Required work: All lines with the word "will" in the material below are required.

Provided records:
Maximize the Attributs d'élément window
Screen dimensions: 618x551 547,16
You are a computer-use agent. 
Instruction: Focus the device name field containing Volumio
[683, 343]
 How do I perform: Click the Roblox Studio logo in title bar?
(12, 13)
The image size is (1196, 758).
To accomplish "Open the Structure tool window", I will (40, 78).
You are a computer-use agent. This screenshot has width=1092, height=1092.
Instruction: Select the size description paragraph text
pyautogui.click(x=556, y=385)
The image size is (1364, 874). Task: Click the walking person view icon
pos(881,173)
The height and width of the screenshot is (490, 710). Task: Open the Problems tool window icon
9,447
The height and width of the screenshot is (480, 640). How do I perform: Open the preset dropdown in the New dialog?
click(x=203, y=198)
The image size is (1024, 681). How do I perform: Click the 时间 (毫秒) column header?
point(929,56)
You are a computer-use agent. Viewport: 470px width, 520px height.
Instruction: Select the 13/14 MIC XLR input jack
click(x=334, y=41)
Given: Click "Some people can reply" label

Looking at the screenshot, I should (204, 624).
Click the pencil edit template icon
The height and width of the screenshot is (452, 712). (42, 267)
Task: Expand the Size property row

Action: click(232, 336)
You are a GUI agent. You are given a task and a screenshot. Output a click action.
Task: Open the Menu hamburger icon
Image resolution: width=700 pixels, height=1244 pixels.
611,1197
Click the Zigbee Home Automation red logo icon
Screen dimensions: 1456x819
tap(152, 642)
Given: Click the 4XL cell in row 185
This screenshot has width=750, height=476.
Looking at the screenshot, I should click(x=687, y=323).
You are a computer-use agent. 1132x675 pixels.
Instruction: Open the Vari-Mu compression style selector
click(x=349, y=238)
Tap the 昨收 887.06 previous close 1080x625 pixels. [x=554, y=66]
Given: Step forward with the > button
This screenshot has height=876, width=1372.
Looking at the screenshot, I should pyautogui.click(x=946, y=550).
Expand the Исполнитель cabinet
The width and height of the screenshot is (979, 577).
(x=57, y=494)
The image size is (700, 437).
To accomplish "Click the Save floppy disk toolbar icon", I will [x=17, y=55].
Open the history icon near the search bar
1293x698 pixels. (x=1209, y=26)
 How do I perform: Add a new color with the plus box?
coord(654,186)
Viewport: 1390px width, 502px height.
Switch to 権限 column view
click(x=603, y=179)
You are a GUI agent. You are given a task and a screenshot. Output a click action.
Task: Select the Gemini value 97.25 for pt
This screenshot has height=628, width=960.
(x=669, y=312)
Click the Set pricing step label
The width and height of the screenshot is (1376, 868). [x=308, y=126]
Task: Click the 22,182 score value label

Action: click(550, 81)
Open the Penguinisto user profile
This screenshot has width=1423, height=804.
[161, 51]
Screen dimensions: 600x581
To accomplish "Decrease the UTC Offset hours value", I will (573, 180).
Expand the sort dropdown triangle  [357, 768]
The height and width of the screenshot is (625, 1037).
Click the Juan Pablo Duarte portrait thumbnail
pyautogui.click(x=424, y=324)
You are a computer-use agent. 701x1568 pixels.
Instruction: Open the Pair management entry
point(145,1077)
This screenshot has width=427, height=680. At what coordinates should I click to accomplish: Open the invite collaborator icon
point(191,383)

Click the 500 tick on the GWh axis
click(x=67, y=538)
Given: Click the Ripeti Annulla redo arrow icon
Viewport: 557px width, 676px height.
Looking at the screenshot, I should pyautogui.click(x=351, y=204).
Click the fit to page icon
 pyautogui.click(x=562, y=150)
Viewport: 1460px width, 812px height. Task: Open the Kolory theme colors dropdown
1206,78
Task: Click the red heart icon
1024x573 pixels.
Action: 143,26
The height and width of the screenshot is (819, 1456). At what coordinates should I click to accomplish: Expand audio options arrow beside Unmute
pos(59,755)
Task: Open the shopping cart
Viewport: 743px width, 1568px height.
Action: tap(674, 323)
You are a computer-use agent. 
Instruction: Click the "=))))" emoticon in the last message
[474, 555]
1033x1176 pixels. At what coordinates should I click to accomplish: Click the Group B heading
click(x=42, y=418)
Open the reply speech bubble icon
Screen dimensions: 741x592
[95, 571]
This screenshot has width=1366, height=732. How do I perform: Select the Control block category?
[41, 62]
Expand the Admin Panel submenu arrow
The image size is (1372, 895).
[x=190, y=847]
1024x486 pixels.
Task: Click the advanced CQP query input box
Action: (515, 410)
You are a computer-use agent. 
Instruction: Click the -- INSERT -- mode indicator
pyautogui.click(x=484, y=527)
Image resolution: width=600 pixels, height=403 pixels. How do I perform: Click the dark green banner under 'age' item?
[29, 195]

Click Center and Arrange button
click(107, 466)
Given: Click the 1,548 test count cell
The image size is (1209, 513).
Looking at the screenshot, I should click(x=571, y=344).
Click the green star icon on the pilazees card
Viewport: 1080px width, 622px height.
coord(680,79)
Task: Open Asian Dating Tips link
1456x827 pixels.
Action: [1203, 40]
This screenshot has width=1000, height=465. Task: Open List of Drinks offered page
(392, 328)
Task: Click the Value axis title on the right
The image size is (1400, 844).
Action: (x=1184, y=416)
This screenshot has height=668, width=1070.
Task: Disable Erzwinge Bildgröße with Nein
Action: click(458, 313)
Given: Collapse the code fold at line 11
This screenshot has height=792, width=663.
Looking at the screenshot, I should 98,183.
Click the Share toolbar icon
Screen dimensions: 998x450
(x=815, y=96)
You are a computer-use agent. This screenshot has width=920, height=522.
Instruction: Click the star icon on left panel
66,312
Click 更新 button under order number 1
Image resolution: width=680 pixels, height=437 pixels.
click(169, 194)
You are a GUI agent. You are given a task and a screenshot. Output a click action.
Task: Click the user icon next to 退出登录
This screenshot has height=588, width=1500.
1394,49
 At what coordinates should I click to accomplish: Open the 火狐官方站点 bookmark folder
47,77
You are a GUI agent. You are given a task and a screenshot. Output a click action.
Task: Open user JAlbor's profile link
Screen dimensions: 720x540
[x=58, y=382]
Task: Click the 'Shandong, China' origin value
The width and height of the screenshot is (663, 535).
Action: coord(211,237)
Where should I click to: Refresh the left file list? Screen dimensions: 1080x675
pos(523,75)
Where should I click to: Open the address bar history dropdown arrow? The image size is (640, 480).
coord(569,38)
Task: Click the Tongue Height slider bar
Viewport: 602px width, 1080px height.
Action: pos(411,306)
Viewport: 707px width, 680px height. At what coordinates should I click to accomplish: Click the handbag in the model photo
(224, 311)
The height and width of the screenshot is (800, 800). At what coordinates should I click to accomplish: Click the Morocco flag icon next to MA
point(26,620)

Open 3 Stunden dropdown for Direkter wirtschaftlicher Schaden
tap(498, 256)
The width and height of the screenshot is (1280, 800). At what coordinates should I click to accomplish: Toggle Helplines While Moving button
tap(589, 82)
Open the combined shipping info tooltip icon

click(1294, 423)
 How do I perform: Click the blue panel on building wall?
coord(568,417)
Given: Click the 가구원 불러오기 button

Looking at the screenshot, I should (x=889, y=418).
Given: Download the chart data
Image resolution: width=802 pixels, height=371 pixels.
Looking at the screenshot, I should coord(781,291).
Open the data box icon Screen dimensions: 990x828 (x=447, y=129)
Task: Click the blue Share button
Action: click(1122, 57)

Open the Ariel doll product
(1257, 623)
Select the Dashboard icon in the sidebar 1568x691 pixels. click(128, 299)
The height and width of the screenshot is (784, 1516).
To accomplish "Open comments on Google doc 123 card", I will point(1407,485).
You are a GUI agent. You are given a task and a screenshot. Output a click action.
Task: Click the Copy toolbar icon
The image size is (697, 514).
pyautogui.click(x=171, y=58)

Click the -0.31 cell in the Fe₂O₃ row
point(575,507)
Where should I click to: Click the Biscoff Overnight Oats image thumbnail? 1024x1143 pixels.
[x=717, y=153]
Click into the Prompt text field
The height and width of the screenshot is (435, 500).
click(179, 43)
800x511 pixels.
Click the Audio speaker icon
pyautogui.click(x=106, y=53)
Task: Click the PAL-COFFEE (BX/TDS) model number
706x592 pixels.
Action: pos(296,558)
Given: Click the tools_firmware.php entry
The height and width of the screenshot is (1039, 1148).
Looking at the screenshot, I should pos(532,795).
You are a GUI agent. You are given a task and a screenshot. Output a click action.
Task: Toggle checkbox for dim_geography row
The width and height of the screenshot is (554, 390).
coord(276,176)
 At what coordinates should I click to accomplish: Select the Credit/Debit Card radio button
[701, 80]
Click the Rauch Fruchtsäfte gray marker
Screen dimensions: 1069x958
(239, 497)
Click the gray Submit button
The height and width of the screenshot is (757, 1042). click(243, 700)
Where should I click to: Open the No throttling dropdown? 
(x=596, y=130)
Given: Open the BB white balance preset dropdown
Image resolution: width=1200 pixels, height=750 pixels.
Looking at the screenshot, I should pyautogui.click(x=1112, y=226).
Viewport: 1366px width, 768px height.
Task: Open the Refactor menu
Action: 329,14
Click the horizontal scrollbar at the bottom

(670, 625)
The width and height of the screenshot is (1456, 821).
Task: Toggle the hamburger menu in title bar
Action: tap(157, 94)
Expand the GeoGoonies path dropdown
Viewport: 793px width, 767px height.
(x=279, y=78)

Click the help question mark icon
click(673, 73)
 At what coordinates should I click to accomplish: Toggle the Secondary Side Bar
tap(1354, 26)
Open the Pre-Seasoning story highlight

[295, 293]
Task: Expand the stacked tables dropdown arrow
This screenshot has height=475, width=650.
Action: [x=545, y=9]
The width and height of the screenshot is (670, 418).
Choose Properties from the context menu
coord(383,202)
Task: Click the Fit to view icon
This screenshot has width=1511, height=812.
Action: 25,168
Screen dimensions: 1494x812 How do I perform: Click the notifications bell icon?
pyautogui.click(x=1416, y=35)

Exercise solution:
To accomplish "Open the Structure tool window", I will (40, 78).
To accomplish "Click the Save floppy disk toolbar icon", I will [x=17, y=55].
To accomplish "Decrease the UTC Offset hours value", I will (573, 180).
To accomplish "Open comments on Google doc 123 card", I will point(1407,485).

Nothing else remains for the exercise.